If you’re used to checking your phone first thing, Matthias suggests an experiment: “For the next 2-3 days, start your day without looking at your phone. Instead, sit for 10 minutes and meditate.” After three days of no phone, switch things around and check your phone first. “For me, the difference is stunning,” says Matthias. What effect does it have on your day?

Michael Easter

Productivity Tip:
 

Buy Gear, Not Stuff

“We live in a world where it’s easy to accumulate stuff,” says Michael Easter, whose routine is featured below. He suggests an alternative: frame your purchases in terms of gear, not stuff. ‘

“Stuff is a possession for the sake of it,” says Michael. “Gear has a clear purpose of helping us achieve a higher purpose.”

With holiday shopping, discounts and deals around every corner, and a long list of gifts to buy (for ourselves and others!), there’s no better time to put this into practice. Making considered purchases keeps our budgets in check, and it’s better for the environment, too. 

So, when all those shiny new gadgets are vying for your attention this season, check your framing. Is it stuff you don’t need, or gear that will actually enhance your life?

Bonus tip from Michael: “Buy items only in person. If it’s online-only, put it in your cart and wait 72 hours. You’ll probably realize you don’t need it.”

Routine Breakdown
 

Michael Easter, Author

A Best-Selling Author’s Routine of Tea, Poetry, and Walks in the Desert 

 

Michael Easter

Michael Easter is a NY Times best-selling author who thinks about “human health, wellness, and what it means to live well today.” Rather than get caught up trying to pull every “optimization lever”, he says everything he does in the morning has to feed back into his ultimate goal of writing words that change people’s behavior for the better. 

The Routine:

  • 6.30 am: Caffeine ritual: black tea. “I started drinking tea simply because I was drinking way too much coffee. I also found that tea was a little better on my stomach.” He uses a French press to limit microplastic consumption. 
  • 6:45: Writing session. “There’s nothing magical about the mornings.
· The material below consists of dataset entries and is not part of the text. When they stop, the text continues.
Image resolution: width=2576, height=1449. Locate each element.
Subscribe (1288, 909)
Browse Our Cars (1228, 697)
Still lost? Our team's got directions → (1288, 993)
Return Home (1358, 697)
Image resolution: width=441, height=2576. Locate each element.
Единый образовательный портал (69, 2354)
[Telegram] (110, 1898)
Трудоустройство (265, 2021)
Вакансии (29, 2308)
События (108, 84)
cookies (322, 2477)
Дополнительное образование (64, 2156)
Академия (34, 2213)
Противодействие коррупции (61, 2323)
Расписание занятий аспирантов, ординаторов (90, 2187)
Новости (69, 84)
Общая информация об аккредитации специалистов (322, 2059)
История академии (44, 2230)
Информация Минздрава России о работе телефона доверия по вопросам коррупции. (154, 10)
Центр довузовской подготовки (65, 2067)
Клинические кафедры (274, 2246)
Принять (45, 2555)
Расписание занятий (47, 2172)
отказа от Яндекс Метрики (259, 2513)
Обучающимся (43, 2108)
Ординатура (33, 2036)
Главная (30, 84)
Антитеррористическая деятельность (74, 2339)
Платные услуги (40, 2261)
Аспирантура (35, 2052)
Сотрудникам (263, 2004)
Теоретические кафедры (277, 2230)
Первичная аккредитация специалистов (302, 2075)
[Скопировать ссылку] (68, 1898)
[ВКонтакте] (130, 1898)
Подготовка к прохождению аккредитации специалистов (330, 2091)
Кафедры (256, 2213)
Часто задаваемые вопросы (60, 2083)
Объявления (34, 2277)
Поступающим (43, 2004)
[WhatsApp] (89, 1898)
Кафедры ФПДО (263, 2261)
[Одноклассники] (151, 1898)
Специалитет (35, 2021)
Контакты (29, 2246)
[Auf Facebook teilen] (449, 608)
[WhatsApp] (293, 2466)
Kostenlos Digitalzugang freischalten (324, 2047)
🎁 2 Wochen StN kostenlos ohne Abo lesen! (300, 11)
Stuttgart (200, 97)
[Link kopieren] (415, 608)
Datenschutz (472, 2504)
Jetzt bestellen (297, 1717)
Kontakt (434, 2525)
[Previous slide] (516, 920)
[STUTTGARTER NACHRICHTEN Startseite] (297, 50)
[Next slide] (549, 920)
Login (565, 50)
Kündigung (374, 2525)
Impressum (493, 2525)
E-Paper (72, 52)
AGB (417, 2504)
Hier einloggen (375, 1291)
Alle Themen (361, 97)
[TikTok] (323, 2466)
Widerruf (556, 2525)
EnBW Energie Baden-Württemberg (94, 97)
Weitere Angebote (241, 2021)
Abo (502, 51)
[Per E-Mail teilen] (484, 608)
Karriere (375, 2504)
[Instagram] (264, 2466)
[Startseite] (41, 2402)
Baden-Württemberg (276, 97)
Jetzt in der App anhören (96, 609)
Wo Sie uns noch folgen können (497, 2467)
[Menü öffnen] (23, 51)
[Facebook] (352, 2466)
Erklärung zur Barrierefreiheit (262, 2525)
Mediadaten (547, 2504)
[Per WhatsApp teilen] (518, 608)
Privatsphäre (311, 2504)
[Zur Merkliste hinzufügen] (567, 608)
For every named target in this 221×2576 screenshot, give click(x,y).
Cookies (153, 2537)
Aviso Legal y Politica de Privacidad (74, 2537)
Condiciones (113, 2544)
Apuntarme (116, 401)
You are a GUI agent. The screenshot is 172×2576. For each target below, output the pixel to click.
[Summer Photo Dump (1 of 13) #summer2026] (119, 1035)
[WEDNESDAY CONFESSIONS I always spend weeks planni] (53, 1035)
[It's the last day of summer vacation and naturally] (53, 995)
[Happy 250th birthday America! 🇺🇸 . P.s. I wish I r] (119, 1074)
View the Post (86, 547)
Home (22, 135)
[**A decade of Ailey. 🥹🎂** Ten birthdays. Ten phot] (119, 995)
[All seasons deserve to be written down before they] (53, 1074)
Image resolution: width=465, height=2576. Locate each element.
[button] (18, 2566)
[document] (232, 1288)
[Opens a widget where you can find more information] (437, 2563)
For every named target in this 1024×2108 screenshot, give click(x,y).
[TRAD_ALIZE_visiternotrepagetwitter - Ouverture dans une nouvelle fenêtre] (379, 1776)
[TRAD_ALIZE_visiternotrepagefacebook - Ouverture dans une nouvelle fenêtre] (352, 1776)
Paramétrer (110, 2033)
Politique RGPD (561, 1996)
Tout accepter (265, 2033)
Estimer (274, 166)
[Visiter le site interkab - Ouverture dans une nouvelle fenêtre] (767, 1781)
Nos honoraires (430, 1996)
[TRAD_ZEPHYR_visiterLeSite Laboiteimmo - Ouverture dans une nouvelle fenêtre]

You just need protected time where you’re focused on that one big goal.” He keeps his desk clear as he finds clutter distracting. 
  • 8:45: Walks his dog, following up mental work with something physical. “There’s tons of research around how time in nature is good for mental health and for creative thinking. I usually get my best ideas out on walks.”
  • 9:45: Breakfast. “If I start with a healthy breakfast, that’s one win for the day.”
  • 10:00: Does 5 minutes of mobility movements to offset the damage caused by too much sitting. “Humans are not designed to sit at desks all day.”
  • 10:05: Reads poetry. “It forces my brain to think about different ways to use words and language that’s more creative and enlivening.” His favorite poet is Mary Oliver.

 

Why it works:

  • Black tea in moderation offers some great benefits. It’s rich in antioxidants that support heart health, improve focus, and may reduce chronic disease risk.
  • Jumping straight into his most important work at a consistent time each day helps Michael make progress toward his goals. And yes: clutter really can overwhelm your brain and reduce focus, so a clean desk makes a difference!
  • Yep, spending time in nature really is all that.
  • Mobility training is important—and the best part is, you can do it in just a few minutes.
  • Poetry doesn’t just open up new worlds of language and expression; it can even boost wellness and act as a form of therapy.


What do you think of Michael’s routine? Do you have some protected time where you’re “focused on that one big goal”?